Un scandale déclenche à nouveau la polémique sur les bases militaires étasuniennes en Colombie.

Par Guillermo Alvarado

Un rapport révélant que des soldats étasuniens ont abusé sexuellement de dizaines de filles colombiennes et qu'ils ont en plus, vendu les vidéos pornographiques de ces agressions a suscité de nouveau la polémique concernant la présence de troupes nord-américaines dans ce pays qui est devenu la plus grande base militaire du Pentagone sur le sol latino-américain.
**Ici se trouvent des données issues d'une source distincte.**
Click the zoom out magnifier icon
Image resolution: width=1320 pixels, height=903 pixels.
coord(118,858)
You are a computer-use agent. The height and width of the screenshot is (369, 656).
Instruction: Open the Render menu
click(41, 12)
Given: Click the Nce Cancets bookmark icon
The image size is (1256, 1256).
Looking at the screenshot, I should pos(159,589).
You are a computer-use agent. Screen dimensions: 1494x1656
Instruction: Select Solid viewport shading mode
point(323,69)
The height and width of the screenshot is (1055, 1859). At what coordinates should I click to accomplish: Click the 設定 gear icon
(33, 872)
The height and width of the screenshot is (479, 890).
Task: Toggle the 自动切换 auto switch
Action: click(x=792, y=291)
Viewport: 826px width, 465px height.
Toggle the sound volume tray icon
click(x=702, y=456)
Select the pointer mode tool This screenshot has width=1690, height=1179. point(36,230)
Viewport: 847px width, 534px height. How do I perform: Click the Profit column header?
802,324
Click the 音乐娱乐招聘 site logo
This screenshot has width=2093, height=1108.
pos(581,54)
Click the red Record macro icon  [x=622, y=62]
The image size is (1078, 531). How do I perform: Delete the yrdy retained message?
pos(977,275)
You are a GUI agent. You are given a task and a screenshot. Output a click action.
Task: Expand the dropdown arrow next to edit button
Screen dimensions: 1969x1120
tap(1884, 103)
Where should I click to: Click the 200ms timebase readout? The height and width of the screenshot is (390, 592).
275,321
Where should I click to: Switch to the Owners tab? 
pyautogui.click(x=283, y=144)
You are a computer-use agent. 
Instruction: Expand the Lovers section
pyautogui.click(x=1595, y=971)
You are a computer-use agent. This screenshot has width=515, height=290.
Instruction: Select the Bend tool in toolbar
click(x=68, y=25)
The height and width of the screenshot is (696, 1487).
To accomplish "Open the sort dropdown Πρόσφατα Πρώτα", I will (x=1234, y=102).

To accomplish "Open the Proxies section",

Il convient de rappeler les avertissements lancés dans et hors de la Colombie sur les risques découlant de l'accord signé en 2009 par le président colombien qui était alors Álvaro Uribe. À ce moment-là, le dirigeant colombien a donné à Washington sept bases militaires dans plusieurs coins du pays, ce qui évidemment portait atteinte à la souveraineté nationale.

Cet accord permet, entre autres aspects, que des sous-traitants civils portent des armes à usage militaire, et il accorde à tous les personnels l'immunité judiciaire, indépendamment du type de délit commis pendant leur séjour dans ce pays.

Protégés par ces privilèges, des soldats nord-américains ont violé au moins 54 filles dans les localités de Melgar et Girardot, qui sont près de la base de Toleimada, un important centre d'entraînement situé dans la région centrale de la Colombie.

Mais, ils sont allés au-delà: ils ont filmé les abus sexuels et ils ont vendu les vidéos, comme l'a dénoncé le rapport de la Commission historique du conflit armé.

Par ailleurs, l'accord signé par Uribe souligne qu'aucun d'eux ne peut ni être la cible d'une enquête, ni être jugé par les autorités colombiennes, ce qui rend plus grave l'infamie de ce délit.

Le document de la Commission historique du conflit armé, rédigé par l'universitaire Renán Vega Cantor, signale également que parmi les victimes figurent une petite fille de 12 ans. L'auteur a qualifié ces abus sexuels de ¨preuve de l'attitude sexiste et discriminatoire des troupes étasuniennes établies en Colombie¨.

En plus de Toleimada, l'armée nord-américaine occupe les bases de Malambo, dans l'Atlantique; Palanquero, dans la région de Magdalena Medio; Apiay; Cartagena et Bahia Málaga, dans le Pacifique; et Larandia, à Caquetá.

Il est évident que ces bases occupent des endroits stratégiques. Depuis ces bases, des objectifs peuvent être atteints dans des pays voisins, comme c'est le cas du Venezuela, de l'Équateur, de la Bolivie, et même du Nicaragua.

Le journal The Washington Post a publié en 2011 une dénonciation de Wikileaks sur l'emploi dans ces bases de drones à des fins d'espionnage, mais l'article remarquait que l'on ne pouvait pas écarter dans l'avenir l'emploi de ces avions télécommandés dans des attaques armées.

En outre, la militarisation de la Colombie par l'armée étasunienne est à l'encontre de la proclamation de l'Amérique Latine et La Caraïbe comme zone de paix, proclamation qui a eu lieu lors du deuxième Sommet de la CELAC, à la Havane, en janvier 2014

Donc, les raisons pour que le gouvernement du président Juan Manuel Santos décide de mettre fin à la présence de l'armée étasunienne dans son territoire, sont nombreuses. Cette mesure serait conforme à la nouvelle période que vit la région, de même qu'aux progrès faits dans les dialogues de paix avec les FARC-AP, les Forces armées révolutionnaires de la Colombie-Armée du peuple. Ce serait une décision courageuse, applaudie par la population et que les pays latino-américains et caribéens soutiendraient sans hésiter.